One of the principles of science is to acknowledge the limits of our knowledge. As yet, there is no complete list of all the creatures with which we share the planet, a 2011 attempt to come up with a definitive number concluded that there were 8.7 million species on Earth, but admitted a possible error of 1.3 million species either way. Other estimates have gone as high as 100 million species. It’s in the grey area that this uncertainty leaves that cryptozoology flourishes.
Cryptozoology is concerned with those creatures that science cannot yet list and define but for which there is some evidence- often in myth or legend.

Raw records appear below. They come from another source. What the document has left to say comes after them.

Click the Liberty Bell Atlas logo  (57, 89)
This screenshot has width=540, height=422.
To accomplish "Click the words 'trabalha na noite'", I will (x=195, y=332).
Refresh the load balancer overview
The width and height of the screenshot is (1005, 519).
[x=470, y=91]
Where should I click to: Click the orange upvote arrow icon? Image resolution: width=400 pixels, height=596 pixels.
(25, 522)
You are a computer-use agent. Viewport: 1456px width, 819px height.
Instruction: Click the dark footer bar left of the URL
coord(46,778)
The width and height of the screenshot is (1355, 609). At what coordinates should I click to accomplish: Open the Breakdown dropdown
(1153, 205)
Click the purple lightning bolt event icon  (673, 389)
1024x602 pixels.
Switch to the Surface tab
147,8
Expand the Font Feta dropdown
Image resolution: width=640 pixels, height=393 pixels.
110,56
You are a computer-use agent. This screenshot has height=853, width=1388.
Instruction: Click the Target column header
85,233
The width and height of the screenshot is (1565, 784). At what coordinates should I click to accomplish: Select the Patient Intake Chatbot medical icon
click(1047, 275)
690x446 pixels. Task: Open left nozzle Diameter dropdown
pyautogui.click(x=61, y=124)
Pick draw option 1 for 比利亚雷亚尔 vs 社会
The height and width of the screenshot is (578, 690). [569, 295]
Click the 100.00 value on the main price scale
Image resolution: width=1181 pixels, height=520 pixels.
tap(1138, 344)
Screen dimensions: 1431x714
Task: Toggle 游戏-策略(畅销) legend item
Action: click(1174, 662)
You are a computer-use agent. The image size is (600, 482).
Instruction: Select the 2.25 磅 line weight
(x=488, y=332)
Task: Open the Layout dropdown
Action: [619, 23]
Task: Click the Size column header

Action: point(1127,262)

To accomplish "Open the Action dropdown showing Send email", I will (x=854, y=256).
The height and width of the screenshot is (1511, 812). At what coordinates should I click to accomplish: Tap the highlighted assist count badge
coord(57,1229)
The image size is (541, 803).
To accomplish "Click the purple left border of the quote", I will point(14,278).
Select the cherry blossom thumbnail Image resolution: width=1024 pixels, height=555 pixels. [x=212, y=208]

Scientists discover new species all the time, but cryptozoology generally has bigger fish to fry than an uncategorised, highly-localised new type of leech only found up a particular tributary of the Amazon. The favourites of cryptozoologists tend to be big and impressive. You know many of them: Bigfoot, the Chupacabra, the Loch Ness Monster, the Yeti and so on. They’d also love to discover animals believed to have gone extinct, dinosaurs most of all. Species out of place, like the big cats of Britain or the crocs in the sewer of urban legend, often given a localised “beast of…” tag, are another enthusiasm.
Myths and folk tales are happy hunting grounds for cryptozoologists, and some of them believe that the tales of extraordinary creatures like unicorns may hide some truth as yet hidden from conventional science.
Cryptozoologists point to creatures that now sit happily in reference books that were once considered to be mythical, or whose characteristics had been fantastically distorted by historical sources.
The komodo dragon was long rumoured before it was ever seen by western scientists. The coelacanth – the classic “living fossil” – was believed to have gone extinct 65 million years before living examples were found in 1938. Until 2002 there was no photographic image of an adult giant squid. Even the mountain gorilla was dismissed as another mystery “ape-man” for centuries until a specimen was shot (not a good move) by a German soldier in 1902.